In the first study, Luigi Tavazzi, M.D., from GVM Hospitals of Care and Research in Cotignola, Italy, and colleagues randomly assigned 6,975 patients with chronic heart failure to 1 g/day omega-3 polyunsaturated fatty acids or placebo. After a median of 3.9 years, they found that fewer patients receiving omega-3 polyunsaturated fatty acids died (27 versus 29 percent, adjusted hazard ratio 0.91) and fewer died or were hospitalized for cardiovascular reasons (57 versus 59 percent, adjusted hazard ratio 0.92). Treating 56 patients for a median of 3.9 years would avoid one death, or treating 44 patients would avoid one death or hospitalization.
In the second study, the same authors reviewed data from the same 357 cardiology sites in Italy, looking at rosuvastatin's effects in patients with heart failure. The percentage of patients who died from any cause or cardiovascular causes were similar between those on rosuvastatin and placebo, as the numbers of patients admitted to the hospital for cardiovascular causes.

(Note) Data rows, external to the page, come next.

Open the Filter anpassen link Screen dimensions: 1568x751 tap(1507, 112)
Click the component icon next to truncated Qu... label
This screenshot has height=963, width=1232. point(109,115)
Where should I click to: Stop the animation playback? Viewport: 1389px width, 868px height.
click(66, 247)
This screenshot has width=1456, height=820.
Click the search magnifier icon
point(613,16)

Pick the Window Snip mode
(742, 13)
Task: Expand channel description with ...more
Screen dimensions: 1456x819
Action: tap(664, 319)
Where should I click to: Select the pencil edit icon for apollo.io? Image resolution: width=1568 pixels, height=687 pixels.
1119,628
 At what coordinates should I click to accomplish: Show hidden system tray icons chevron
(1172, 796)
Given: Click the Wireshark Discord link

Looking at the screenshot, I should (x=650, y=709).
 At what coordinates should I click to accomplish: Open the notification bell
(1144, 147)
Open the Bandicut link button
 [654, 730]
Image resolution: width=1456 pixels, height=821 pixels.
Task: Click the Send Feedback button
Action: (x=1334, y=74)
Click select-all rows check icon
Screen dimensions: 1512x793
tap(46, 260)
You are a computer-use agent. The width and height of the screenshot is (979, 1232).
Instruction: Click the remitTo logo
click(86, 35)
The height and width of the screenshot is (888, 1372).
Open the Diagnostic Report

"For omega-3 fatty acid supplementation, benefits observed in other populations apply to patients with heart failure," writes the author of an accompanying editorial. "For statins, the benefits, unfortunately, seem not to. Although other promising treatments for heart failure are under investigation, every effort should be made apply those therapies which are evidence-based to all eligible patients with heart failure."
The studies were partly funded by Pfizer, Sigma Tau and AstraZeneca, and the editorialist has financial relationships with several pharmaceutical companies.